Making Fine Art Prints: Preparing

Making Fine Art Prints

With fine art prints, preparation is probably the most important step in the process. So many things are dependent on other things, it's imperative that you have a clear path defined. The end product is your goal, but the process is the path you must take. If that path is ill-defined, your final product will be something less than fine art.

In this article, we'll simply talk about the preparation that must take place before producing your final work. Taking the photo is only the seed. Producing a high quality print for display is the fruit of your efforts. Read on, and keep these things in mind as we explore the rest of this discussion.


photo credit: ViaMoi

Often times, you'll be making a print for a specific customer or event. Maybe it's a private buyer, or maybe it's for an exhibition or show. Whatever the case, you'll likely have a set of requirements to fulfill. These requirements, or boundaries, should be the foundation of your print making. If you don't meet the basic requirements, the print is practically worthless to the final recipient.

These requirements may include things like size, paper, mounting, matting, etc. If you start your planning around these boundaries, you'll find that you often have some degree of freedom in the other aspects of the print.


If you're new to making fine art prints, this will make more sense to you at the end of the series. But the main takeaway from this tip is to have a perfect vision of what your final print will look like. This includes paper selection, print size, signing, borders, matting, mounting, framing, shipping, and hanging. The final display should appear exactly as you envisioned — no exceptions.


photo credit: striatic

For the aspects of the print that you have creative freedom, you'll need to think about the reasons behind your decisions. You may have complete freedom, or you may have strict boundaries — but chances are, you'll be somewhere in the middle.

If you do have some freedom, you'll need to keep in mind things like print size vs. display size, how you'll sign it and how that affects the print size and matting, whether or not you'll be providing a matted and mounted print, and how you'll get that print to the final destination. At the end of the day, you want to produce a quality product to the exact specifications you first envisioned. Having a well defined plan of attack will make things move much more smoothly.

As with many things, the old saying holds true: “If you fail to plan, you plan to fail”

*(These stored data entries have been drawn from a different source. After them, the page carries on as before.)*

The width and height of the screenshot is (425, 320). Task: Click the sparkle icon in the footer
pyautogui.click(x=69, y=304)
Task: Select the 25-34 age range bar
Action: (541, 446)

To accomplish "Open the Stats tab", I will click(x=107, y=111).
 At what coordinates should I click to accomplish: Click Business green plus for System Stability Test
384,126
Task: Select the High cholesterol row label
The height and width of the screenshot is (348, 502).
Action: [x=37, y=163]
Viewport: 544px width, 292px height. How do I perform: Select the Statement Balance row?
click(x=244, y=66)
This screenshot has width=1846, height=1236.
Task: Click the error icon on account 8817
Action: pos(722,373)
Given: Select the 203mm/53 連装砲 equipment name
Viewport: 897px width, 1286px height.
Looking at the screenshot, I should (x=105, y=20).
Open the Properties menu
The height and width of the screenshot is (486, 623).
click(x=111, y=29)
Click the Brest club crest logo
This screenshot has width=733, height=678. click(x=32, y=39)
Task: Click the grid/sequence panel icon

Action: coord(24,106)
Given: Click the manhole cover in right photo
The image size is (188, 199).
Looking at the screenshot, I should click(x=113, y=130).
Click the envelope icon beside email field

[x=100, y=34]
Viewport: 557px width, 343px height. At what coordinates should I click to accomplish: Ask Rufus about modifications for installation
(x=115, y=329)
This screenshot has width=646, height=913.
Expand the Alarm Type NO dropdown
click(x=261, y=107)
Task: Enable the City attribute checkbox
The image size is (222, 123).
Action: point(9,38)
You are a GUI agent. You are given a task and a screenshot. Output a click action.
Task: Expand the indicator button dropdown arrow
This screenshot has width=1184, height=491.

This is mainly a lead-in to the next topic in the series, but it bleeds into this topic too. When working with digital photos, you'll need to spend extra time getting them ready for print — even if you've already processed the image. Printing can really bring out the beauty of a photo, but it can bring out the ugly little things too. Dust spots, noise, poor sharpening, etc. All of these things can look fine on your monitor, but a print will reveal them instantly.